Obst und Gemüse Schönheitsideal contra Verschwendung

Früchte, die nicht den gängigen Normen entsprechen, werden im traditionellen Handel kaum verkauft. Aber die Lage ändert sich allmählich. Ein Situationsbericht.

Dienstag, 28. Januar 2014 - Sortimente
Heidrun Mittler
Artikelbild Schönheitsideal contra Verschwendung
Bildquelle: Agentur Lauthals

Makellos muss unser Obst sein, Gemüse genau in die Norm passen – sonst haben die Früchte keinen Anspruch darauf, in den Regalen des Handels zu landen. Möhren, die krumm gewachsen sind, gelangen erst gar nicht in den Verkauf. Eine riesige Verschwendung!

Doch der Wind dreht: Immer mehr Menschen machen sich Gedanken darüber, wie sie die Vernichtung von Lebensmitteln begrenzen können. Ein sinnvoller Ansatz: Obst und Gemüse verzehren, das nicht zu 100 Prozent dem Schönheitsideal entspricht! Schließlich schmeckt die Tomate mit 27 mm Durchmesser nicht anders oder gar schlechter, nur weil sie kleiner und leichter ist als ihre Mit-Tomaten, die den Mindestdurchmesser von 30 mm für die Handelsklasse I aufweisen.

◆ ◆ ◆ ◆ ◆

- AUFGABENSTELLUNG A
Geben Sie aus dem Lesetext alles von „Dienstag, 28. Januar“ bis hinunter zu „Handelsklasse I aufweisen.“ unverändert aus.
- AUFGABENSTELLUNG B
Prüfen Sie, ob die folgenden Aussagen mit dem Lesetext übereinstimmen. Antworten Sie jeweils mit Ja oder Nein und belegen Sie dies mit den ausschlaggebenden Worten des Lesetexts im genauen Wortlaut.
(i) Krumm gewachsene Möhren gelangen nicht in den Verkauf.
(ii) Für die Handelsklasse I gilt bei Tomaten ein Mindestdurchmesser von 27 mm.
(iii) Immer mehr Menschen überlegen, wie sie die Vernichtung von Lebensmitteln begrenzen können.

- DATENSATZAUSZUG
◆ ◆ ◆ ◆ ◆

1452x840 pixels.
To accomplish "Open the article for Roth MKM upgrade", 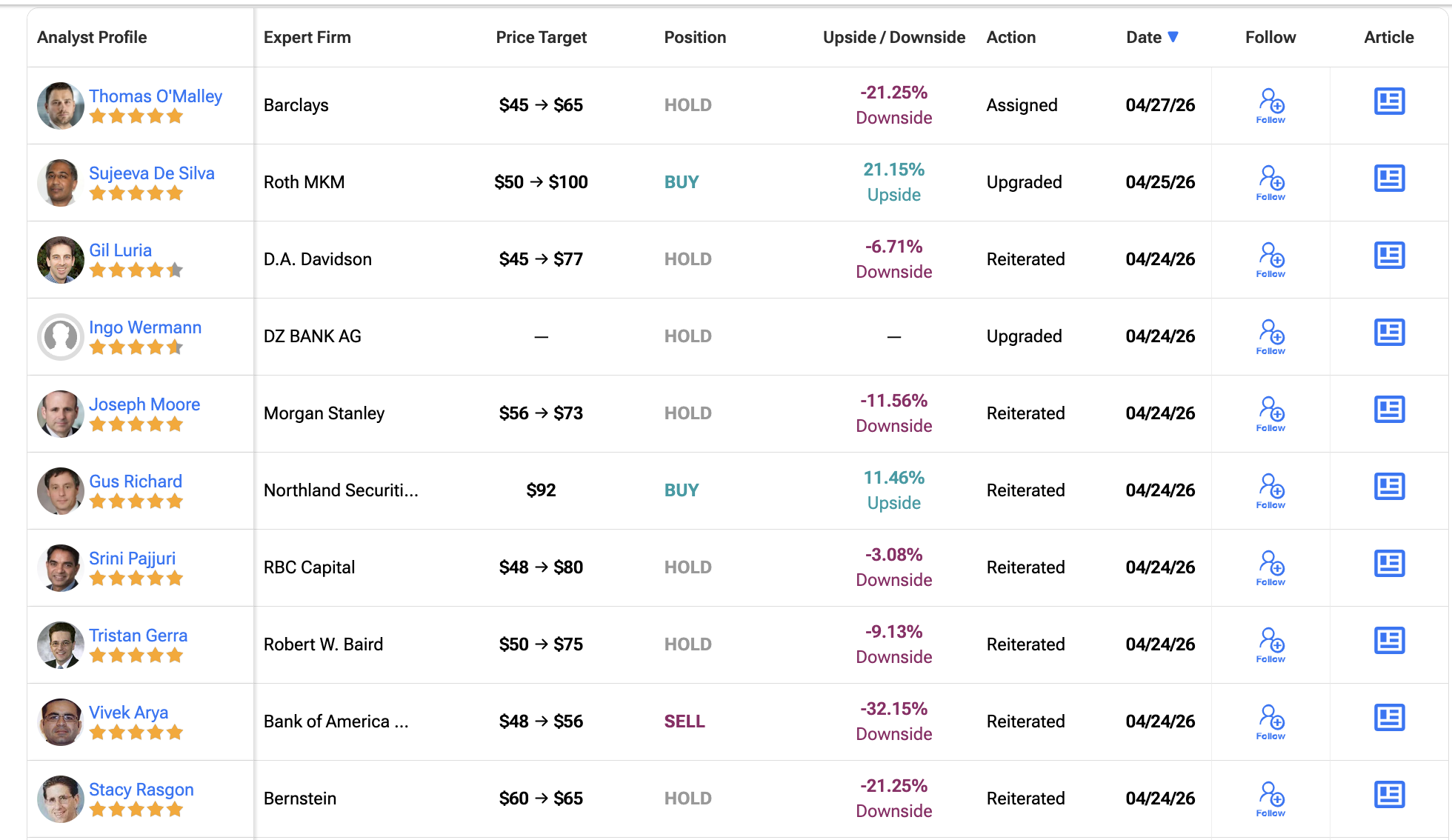I will (x=1389, y=179).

◆ ◆ ◆ ◆ ◆

- RICHTIGE ANTWORT A
Dienstag, 28. Januar 2014 - Sortimente
Heidrun Mittler
Artikelbild Schönheitsideal contra Verschwendung
Bildquelle: Agentur Lauthals

Makellos muss unser Obst sein, Gemüse genau in die Norm passen – sonst haben die Früchte keinen Anspruch darauf, in den Regalen des Handels zu landen. Möhren, die krumm gewachsen sind, gelangen erst gar nicht in den Verkauf. Eine riesige Verschwendung!

Doch der Wind dreht: Immer mehr Menschen machen sich Gedanken darüber, wie sie die Vernichtung von Lebensmitteln begrenzen können. Ein sinnvoller Ansatz: Obst und Gemüse verzehren, das nicht zu 100 Prozent dem Schönheitsideal entspricht! Schließlich schmeckt die Tomate mit 27 mm Durchmesser nicht anders oder gar schlechter, nur weil sie kleiner und leichter ist als ihre Mit-Tomaten, die den Mindestdurchmesser von 30 mm für die Handelsklasse I aufweisen.

- RICHTIGE ANTWORT B
(i) Ja: „Möhren, die krumm gewachsen sind, gelangen erst gar nicht in den Verkauf.“
(ii) Nein: „die den Mindestdurchmesser von 30 mm für die Handelsklasse I aufweisen“
(iii) Ja: „Immer mehr Menschen machen sich Gedanken darüber, wie sie die Vernichtung von Lebensmitteln begrenzen können.“